● Information supplied:
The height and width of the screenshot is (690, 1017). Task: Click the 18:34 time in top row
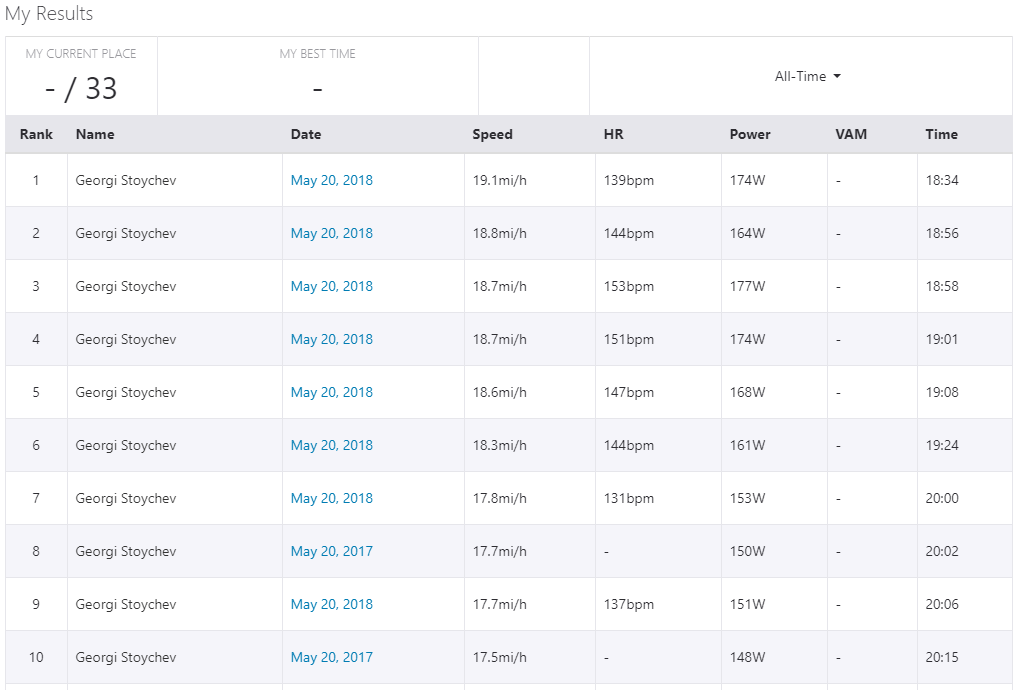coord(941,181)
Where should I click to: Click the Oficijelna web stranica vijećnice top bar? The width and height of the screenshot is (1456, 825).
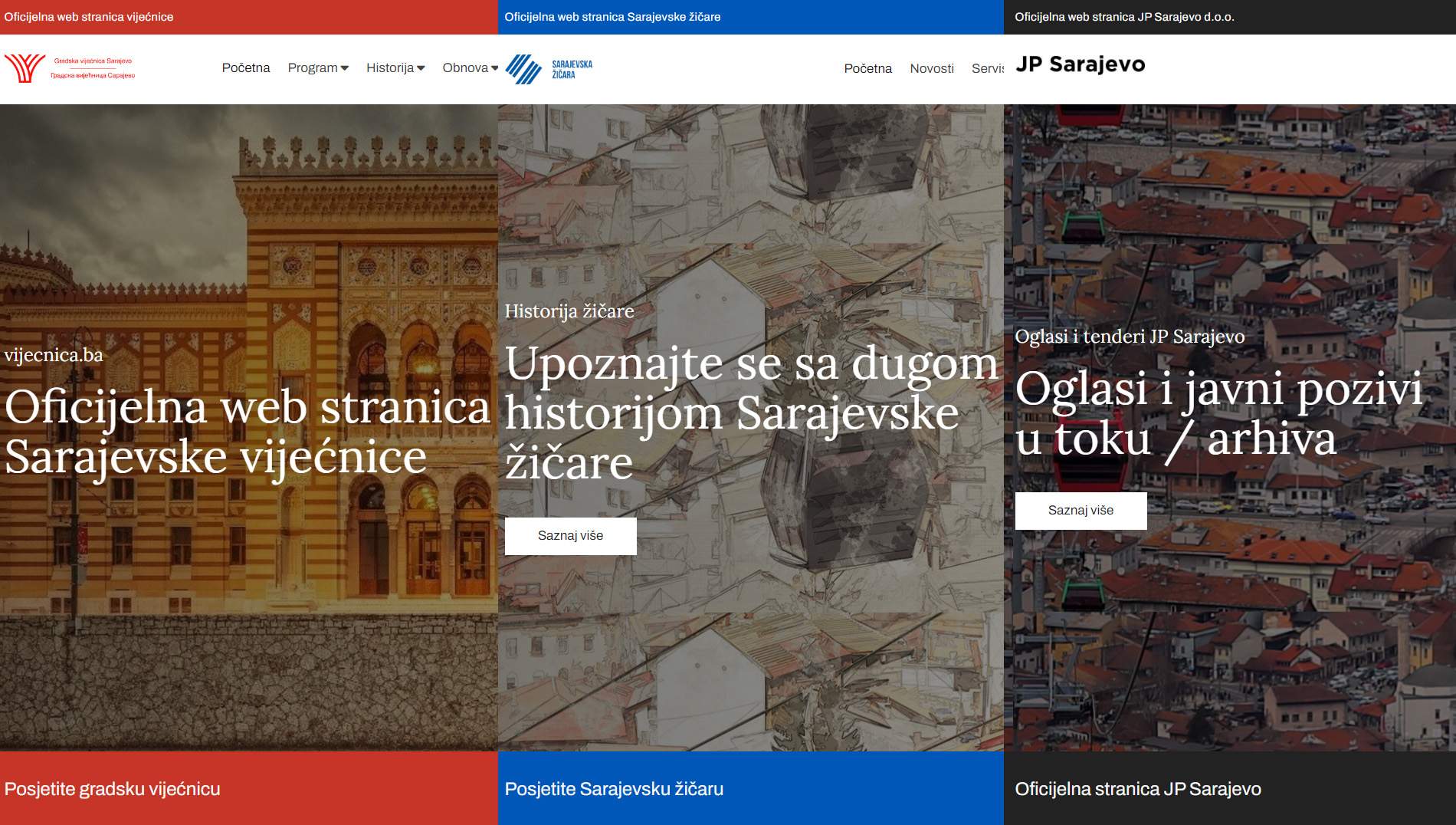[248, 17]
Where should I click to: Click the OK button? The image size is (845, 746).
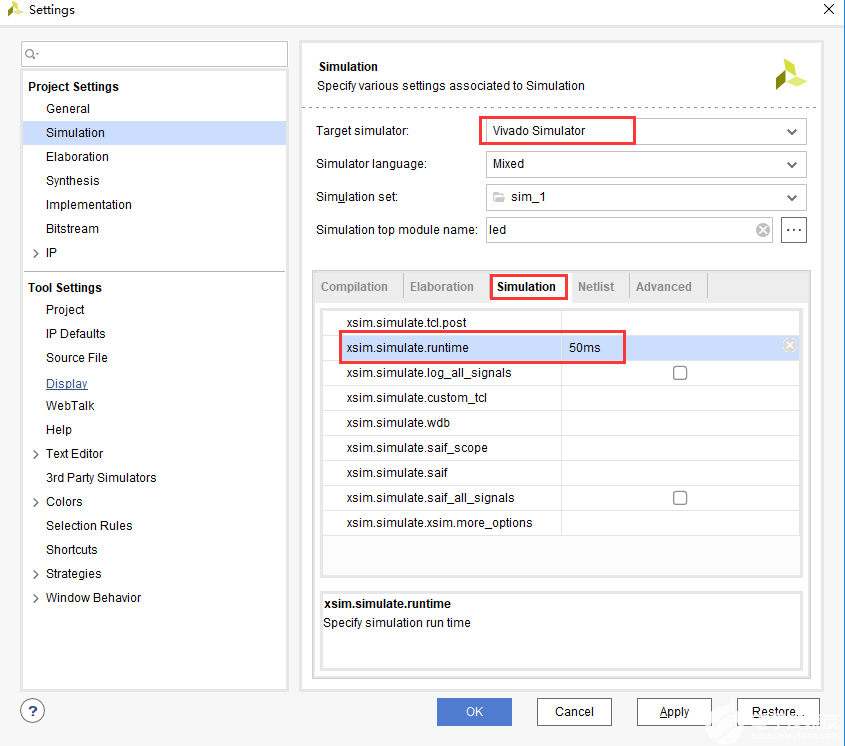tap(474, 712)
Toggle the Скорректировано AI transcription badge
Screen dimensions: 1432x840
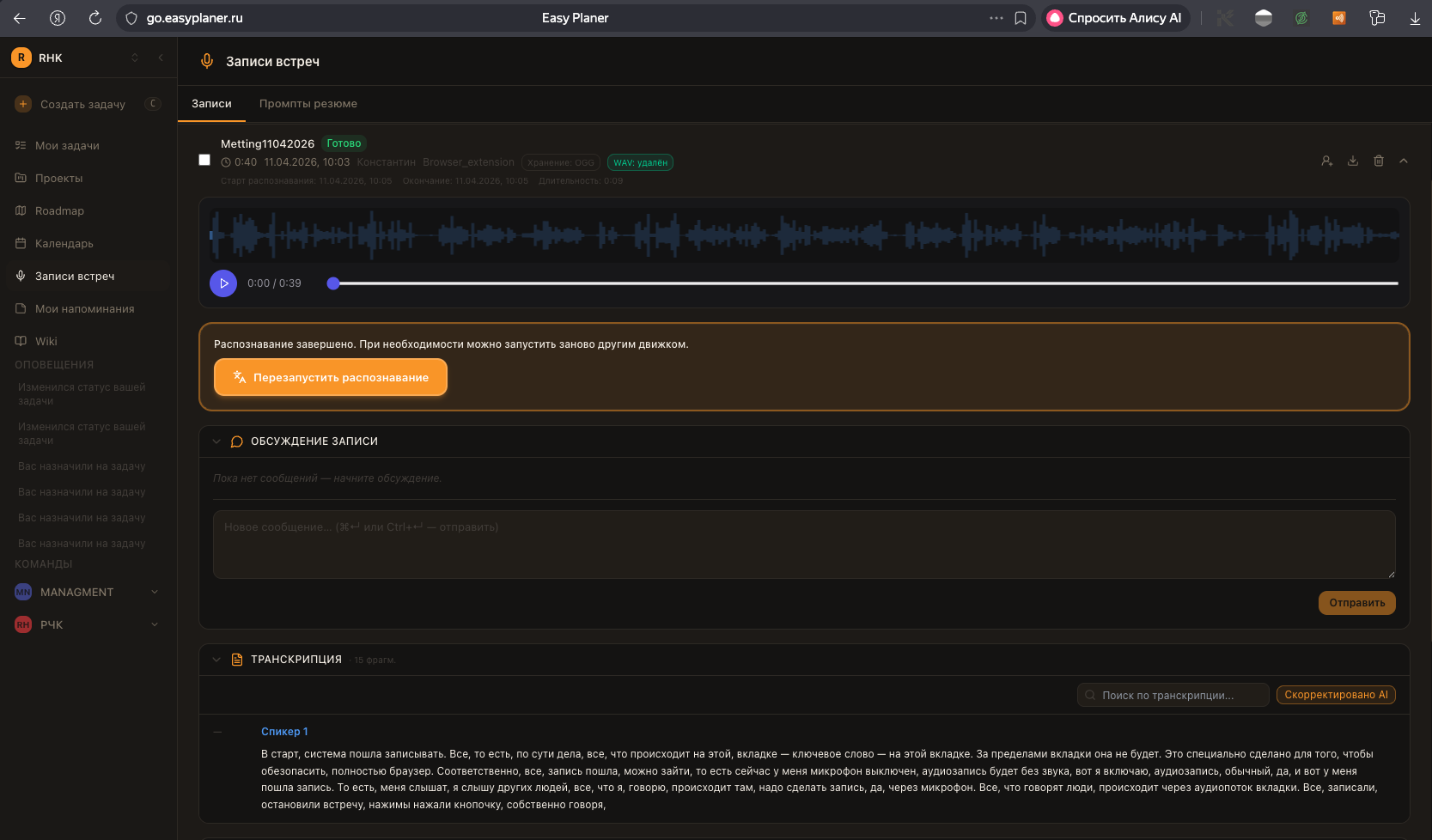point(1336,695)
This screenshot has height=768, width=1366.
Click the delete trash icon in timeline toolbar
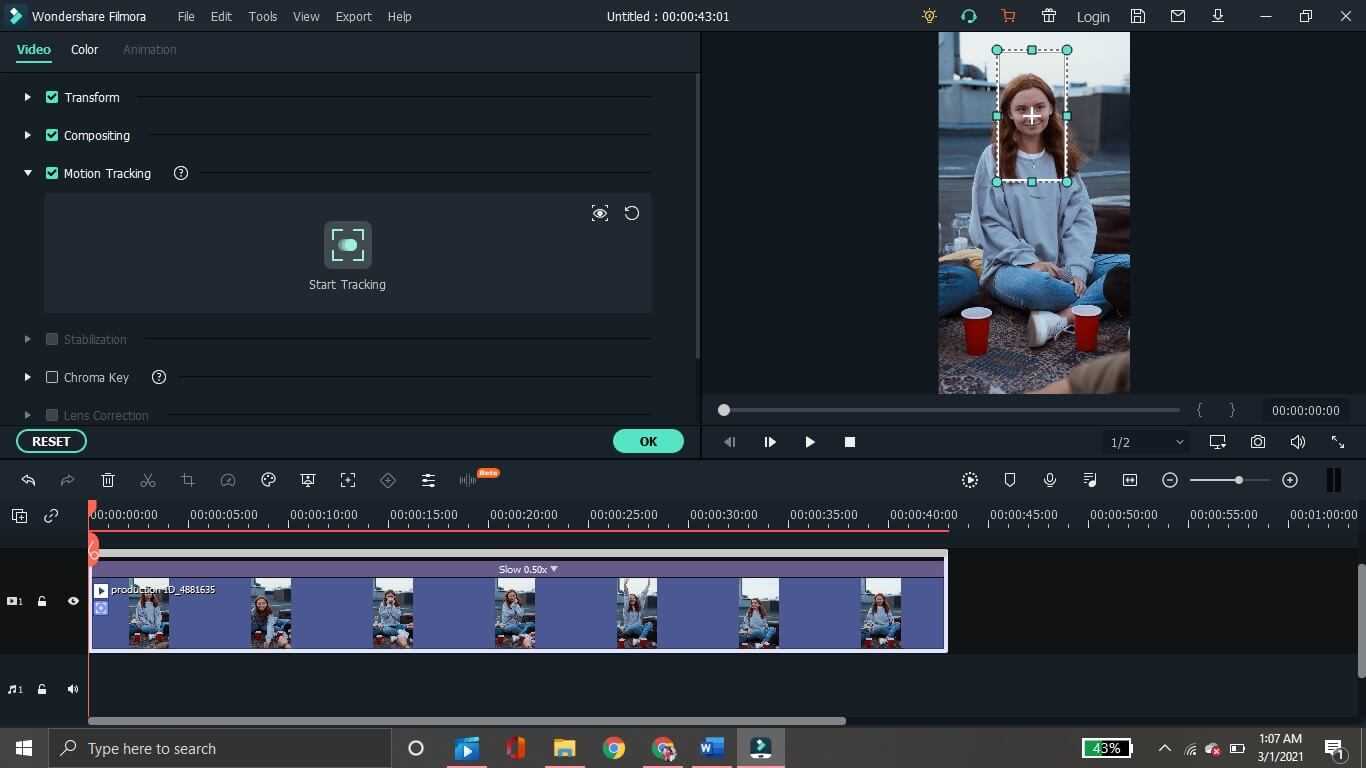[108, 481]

● Your assignment: Give back an exact copy of only the lines from the one with "Toggle the Скорректировано" through the final line of the material, both included. Pictures do not belong in it.

● Response to this exercise:
Toggle the Скорректировано AI transcription badge
Screen dimensions: 1432x840
point(1336,695)
This screenshot has height=768, width=1366.
Click the delete trash icon in timeline toolbar
[108, 481]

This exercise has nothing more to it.